Tuesday, March 25, 2008

weakness and strength

so......i'm better now but still missing my new little man like crazy!  we had such a great weekend!!!  i wasn't expecting to bond with him the way that i did...it was very comfortable and very natural.  from the moment i started loving on him, it was like he was saying, "oh..hi mom...i've been waiting for you to come see me".  he was so engaging with his big blue eyes and open mouthed smile :)  

the kids and i fell in love with him and we are sooooo ready for him to be home with us!  i'm really praying that will be soon.  paperwork is being transfered to houston this week.......so i've been told.  we shall see....
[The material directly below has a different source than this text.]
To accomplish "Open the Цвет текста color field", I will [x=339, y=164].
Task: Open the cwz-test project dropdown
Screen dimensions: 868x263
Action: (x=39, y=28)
i also had a very humbling moment over the weekend.  i was getting ready for church on sunday morning and thinking about the fact that i was a mother of four.  (still feels weird to say that)  if you had told me 5 years ago that i would be a mother of four i would have laughed in your face and headed for the hills. :)  anyway...i was also thinking about kyle and i discussing adoption before we were married and how we both felt called etc.  then it hit me............out of all the women on this planet, God chose me to be their mother.  wow...........  it was a very humbling thought, especially since i feel less than worthy majority of the time.  then He brought to mind 2 Corinthians 12:9 "My grace is sufficient for you, for my power is made perfect in weakness.  Therefore, I will boast all the more gladly about my weaknesses, so that Christ's power may rest on me."  HELLO!!!!!!!  i feel like the definition of weak.   the thought of being the mom of these four precious gifts completely overwhelms me daily.  i can't do it.  i don't have the patience, the selflessness, the discipline and the love to be a good mother to them.  But......He does..........Praise God!!!!  it's not in my power or my strength.....it's in His.....and what He has called me to do.....He is faithful to bring about!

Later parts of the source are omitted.